In 2017, the importance of the synergistic effects of “Orphan Drug,” “Breakthrough Therapy,” and “Priority Review” designations were highlighted by the FDA approval of tisagenlecleucel for the treatment of relapsed or refractory B‐cell ALL in patients 25 years of age or younger, making it the first FDA approved cell therapy available in the United States. Because of the risks of cytokine release syndrome and neurotoxicity, tisagenlecleucel was approved with a risk evaluation and mitigation strategy. This aims to reduce the risk of adverse reactions by (i) ensuring that those who prescribe, dispense, or administer tisagenlecleucel are aware of how to monitor for and manage side effects and (ii) that hospitals and associated clinics have on‐site immediate access to effective adverse reaction treatments. However, tisagenlecleucel status as the only FDA‐approved cell therapy available was short lived. Six weeks after tisagenlecleucel approval, YESCARTA (axicabtagene‐ciloleucel), a CAR‐T cell therapeutic from competing Kite Pharma (Los Angeles, California, USA), was approved by the FDA for the treatment of refractory diffuse large B‐cell lymphoma after appropriate testing in clinical trials. Similar to its competitor, axicabtagene‐ciloleucel received “Orphan Drug,” “Breakthrough Therapy,” and “Priority Review” designations that allowed for accelerated testing, review, and approval. Although these medications were approved independently for two different diseases and patient populations, both followed nearly identical regulatory pathways. Therefore, these two therapies may have set the standard and path to follow for developing gene and cell therapies.
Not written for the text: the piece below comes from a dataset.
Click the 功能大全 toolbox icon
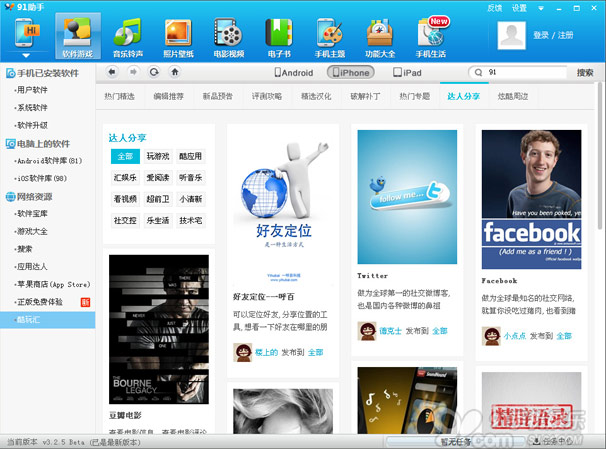Screen dimensions: 606x449 [x=380, y=38]
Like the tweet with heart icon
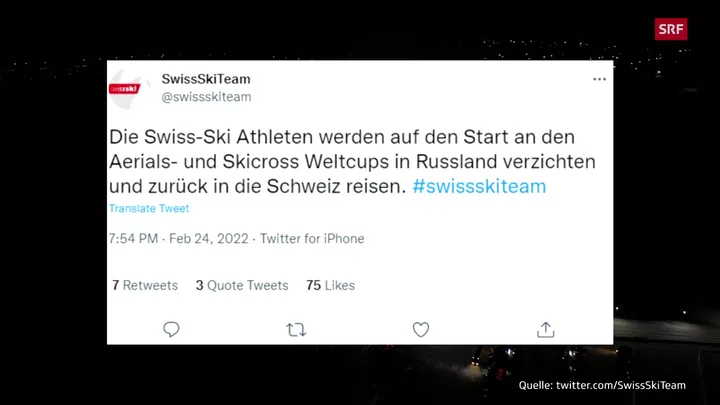This screenshot has height=405, width=720. [x=421, y=329]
Application and feasibility

Despite clinical success, FDA approval achievement, and overwhelming positive response internationally from physicians and the public, CAR‐T cell therapies still face many challenges in clinical practice. Due to their complex nature, CAR‐T cell therapies are only offered at institutions capable of providing the equipment, resources, and clinical expertise needed to successfully administer the therapy. Furthermore, this exclusivity may have played a role in CAR‐T cell therapy cost, which can be as high as $475,000 and $373,000 for a one‐time treatment of tisagenlecleucel or axicabtagene‐ciloleucel, respectively. Therefore, the combination of limited offering centers and excessively high costs may prevent most patients from receiving this therapy.

Lessons learned

The translational history of CAR‐T cell therapy can provide important lessons to help future researchers navigate the burgeoning regulatory environment for more than minimally manipulated cell‐based therapies. First, researchers need to be aware of regulatory bodies that oversee biologic therapies and show compliance with requirements. Second, investigators working on therapies intended for serious conditions with no available effective treatments should be aware of the various pathways provided by the FDA designed to help accelerate translation of such novel therapeutics. This is especially evident in the case of tisagenlecleucel and axicabtagene‐ciloleucel, which were able to take advantage of three of the four expedited programs. It is hoped that lessons learned from CAR‐T cell therapies will smooth the clinical translation of new gene and cell therapies in the dynamic regulatory environment surrounding these treatments. Last, developing gene and cell therapies must be mindful of circumstances that may limit the number of patients who can ultimately benefit from innovative technologies, such as patient's access to and potential costs associated with said therapies that may limit the number of patients who can ultimately benefit from them.

Funding

This publication was made possible by CTSA grant number UL1 TR002380 from the National Center for Advancing Translational Sciences (NCATS), a component of the National Institutes of Health (NIH). Its contents are solely the responsibility of the authors and do not necessarily represent the official view of NIH.

Conflict of Interest

S.S.K. is an inventor on several patents in the field of CAR‐T cell immunotherapy, with licenses to Novartis (managed through an agreement between Mayo Clinic, University of Pennsylvania, and Novartis).